----- INFORMATION GIVEN

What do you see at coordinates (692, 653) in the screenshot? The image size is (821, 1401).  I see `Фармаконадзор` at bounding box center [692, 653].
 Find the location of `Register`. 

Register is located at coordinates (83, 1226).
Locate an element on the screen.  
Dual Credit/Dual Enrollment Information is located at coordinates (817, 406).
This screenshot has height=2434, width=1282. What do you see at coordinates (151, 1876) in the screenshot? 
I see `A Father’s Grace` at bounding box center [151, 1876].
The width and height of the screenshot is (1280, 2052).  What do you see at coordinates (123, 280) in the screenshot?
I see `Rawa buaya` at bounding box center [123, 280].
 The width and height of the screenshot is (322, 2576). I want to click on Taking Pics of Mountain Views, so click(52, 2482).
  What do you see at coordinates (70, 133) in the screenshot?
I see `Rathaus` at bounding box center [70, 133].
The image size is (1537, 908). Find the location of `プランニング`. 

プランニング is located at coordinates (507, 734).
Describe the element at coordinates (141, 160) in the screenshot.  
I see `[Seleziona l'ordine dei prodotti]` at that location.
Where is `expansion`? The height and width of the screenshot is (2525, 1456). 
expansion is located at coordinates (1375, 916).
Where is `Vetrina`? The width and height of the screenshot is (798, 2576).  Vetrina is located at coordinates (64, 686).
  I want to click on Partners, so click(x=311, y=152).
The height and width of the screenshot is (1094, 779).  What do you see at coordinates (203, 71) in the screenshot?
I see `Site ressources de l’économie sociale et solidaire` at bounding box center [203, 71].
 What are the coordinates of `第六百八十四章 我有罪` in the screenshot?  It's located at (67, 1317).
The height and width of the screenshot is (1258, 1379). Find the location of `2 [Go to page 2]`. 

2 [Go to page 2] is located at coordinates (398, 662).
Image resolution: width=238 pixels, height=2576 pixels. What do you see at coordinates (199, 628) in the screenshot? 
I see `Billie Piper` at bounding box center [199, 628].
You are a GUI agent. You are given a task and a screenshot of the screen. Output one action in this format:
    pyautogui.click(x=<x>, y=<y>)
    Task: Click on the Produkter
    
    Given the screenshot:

----------

GIVEN PROBLEM: Render everything from the first line down to the line containing "center [151, 1876]." as a Markdown table with the columns Row and Line text, numbering each row and skipping blank lines.

THE REPLY:
| Row | Line text |
|---|---|
| 1 | What do you see at coordinates (692, 653) in the screenshot? The image size is (821, 1401).  I see `Фармаконадзор` at bounding box center [692, 653]. |
| 2 |  Find the location of `Register`.  |
| 3 | Register is located at coordinates (83, 1226). |
| 4 | Locate an element on the screen.   |
| 5 | Dual Credit/Dual Enrollment Information is located at coordinates (817, 406). |
| 6 | This screenshot has height=2434, width=1282. What do you see at coordinates (151, 1876) in the screenshot?  |
| 7 | I see `A Father’s Grace` at bounding box center [151, 1876]. |